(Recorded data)
====

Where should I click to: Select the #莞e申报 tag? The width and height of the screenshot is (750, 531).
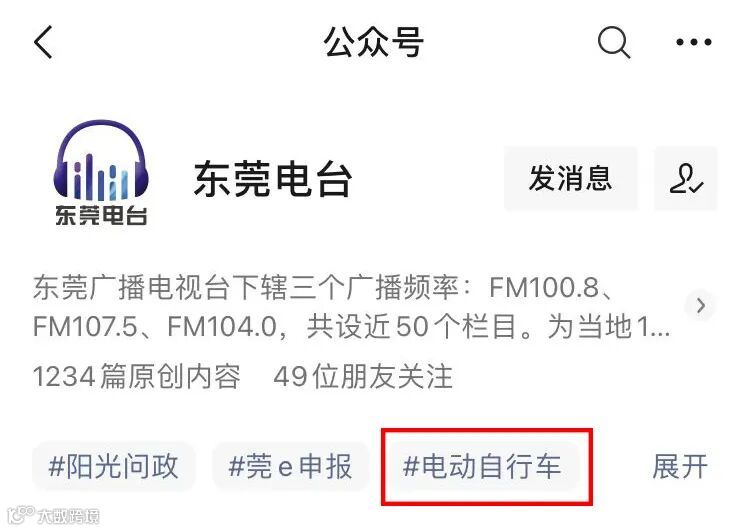(x=290, y=466)
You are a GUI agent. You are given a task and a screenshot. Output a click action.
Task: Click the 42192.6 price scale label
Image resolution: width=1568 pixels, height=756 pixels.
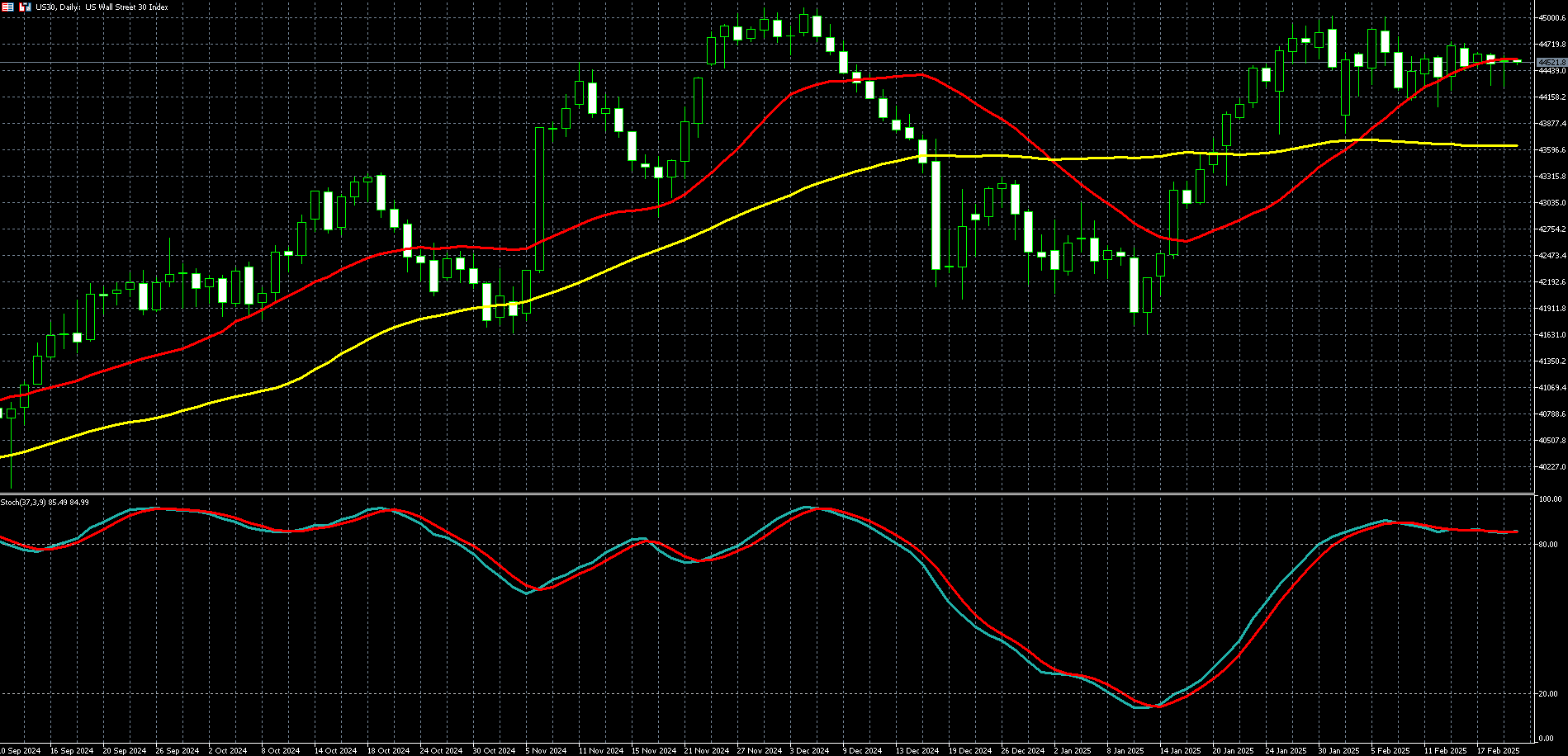(1551, 282)
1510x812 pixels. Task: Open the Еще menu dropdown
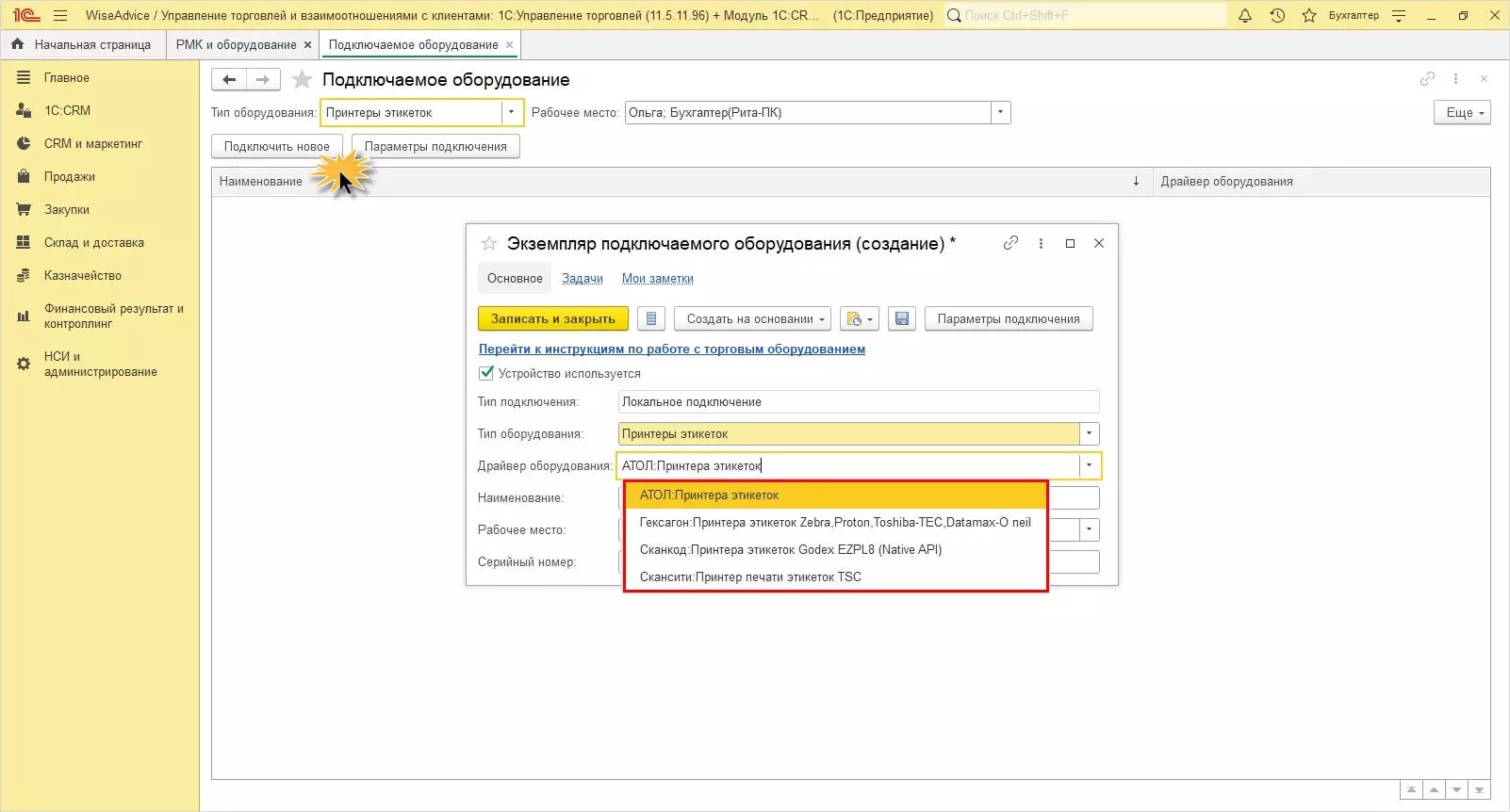coord(1462,113)
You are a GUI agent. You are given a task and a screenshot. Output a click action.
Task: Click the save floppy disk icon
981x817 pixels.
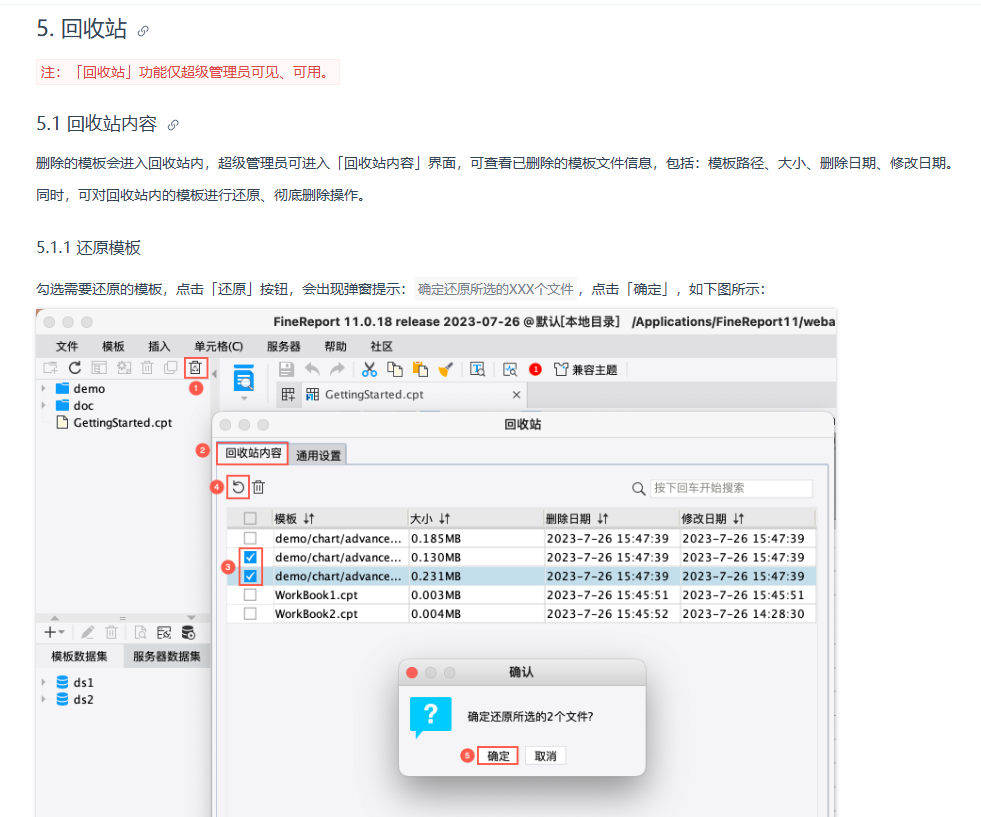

====

### PROMPT:
Without the pictures, return all the records precisely as they stand.

### RESULT OF THIS TASK:
Where should I click to: Select the #莞e申报 tag? The width and height of the screenshot is (750, 531).
(x=290, y=466)
You are a GUI agent. You are given a task and a screenshot. Output a click action.
Task: Click the 42192.6 price scale label
Image resolution: width=1568 pixels, height=756 pixels.
(1551, 282)
1510x812 pixels. Task: Open the Еще menu dropdown
coord(1462,113)
You are a GUI agent. You are given a task and a screenshot. Output a click action.
Task: Click the save floppy disk icon
981x817 pixels.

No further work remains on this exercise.